■ **WHAT YOU NEED TO DO**
After finding the line with "The image size is (592, 528)." in the data below, set down exactly each line through the one with "Select the 'Ham' column header", inclusive, and stop there.

■ **THE DATA**
----------

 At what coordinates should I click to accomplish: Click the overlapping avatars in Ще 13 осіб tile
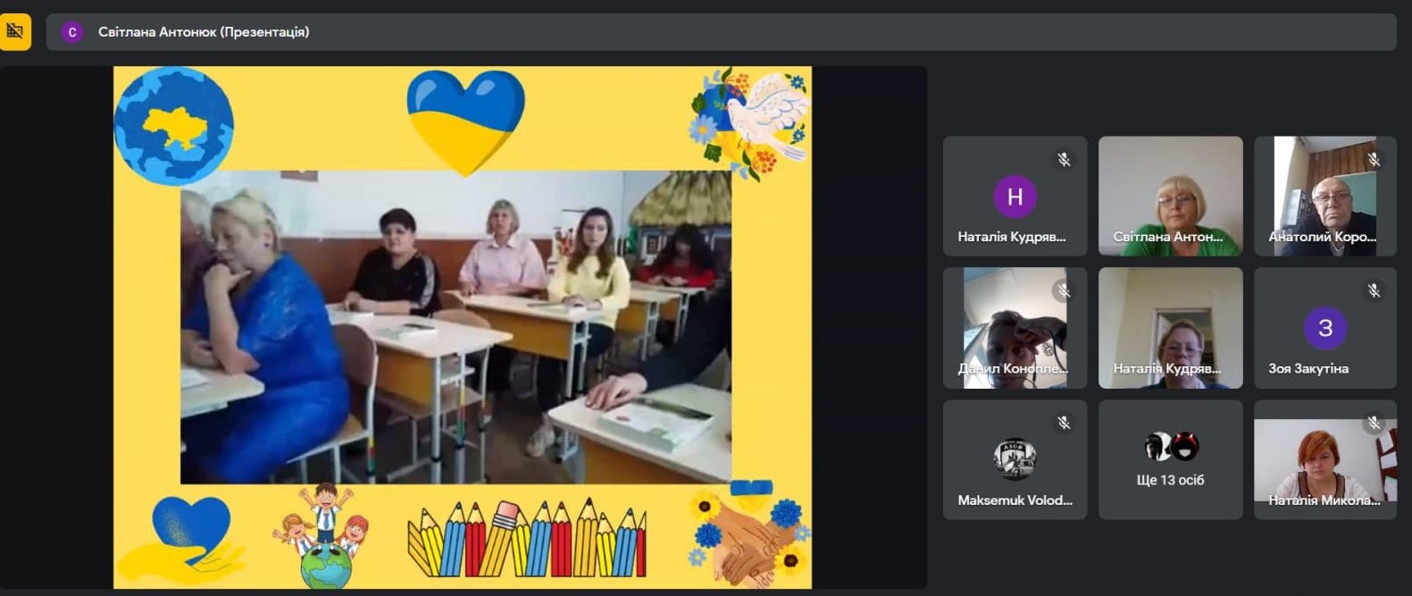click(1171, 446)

----------

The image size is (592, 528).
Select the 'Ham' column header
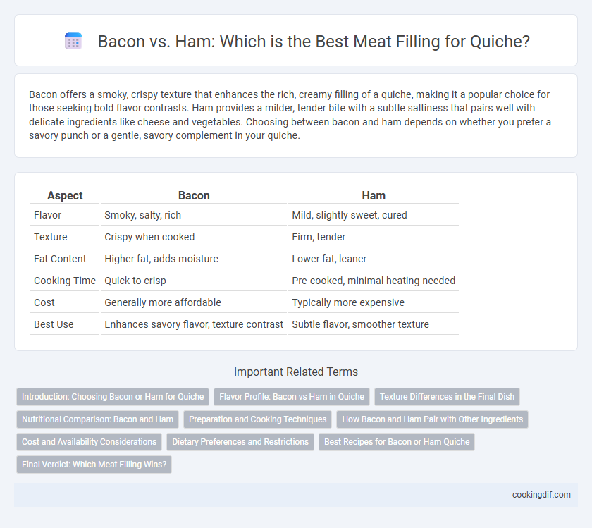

----------

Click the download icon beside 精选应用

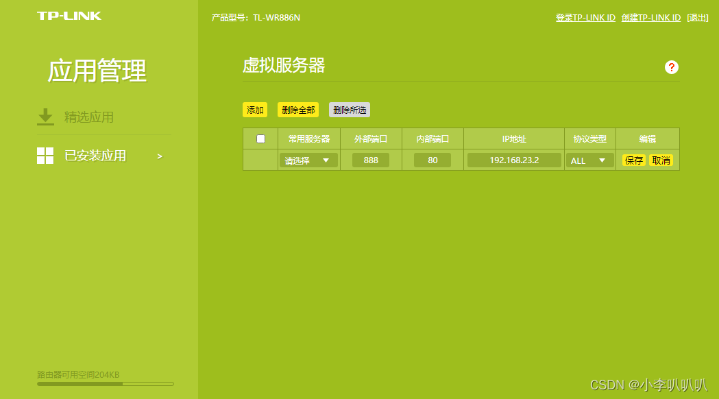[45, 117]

----------

■ **WRITTEN REPLY**
The image size is (592, 528).
Select the 'Ham' column header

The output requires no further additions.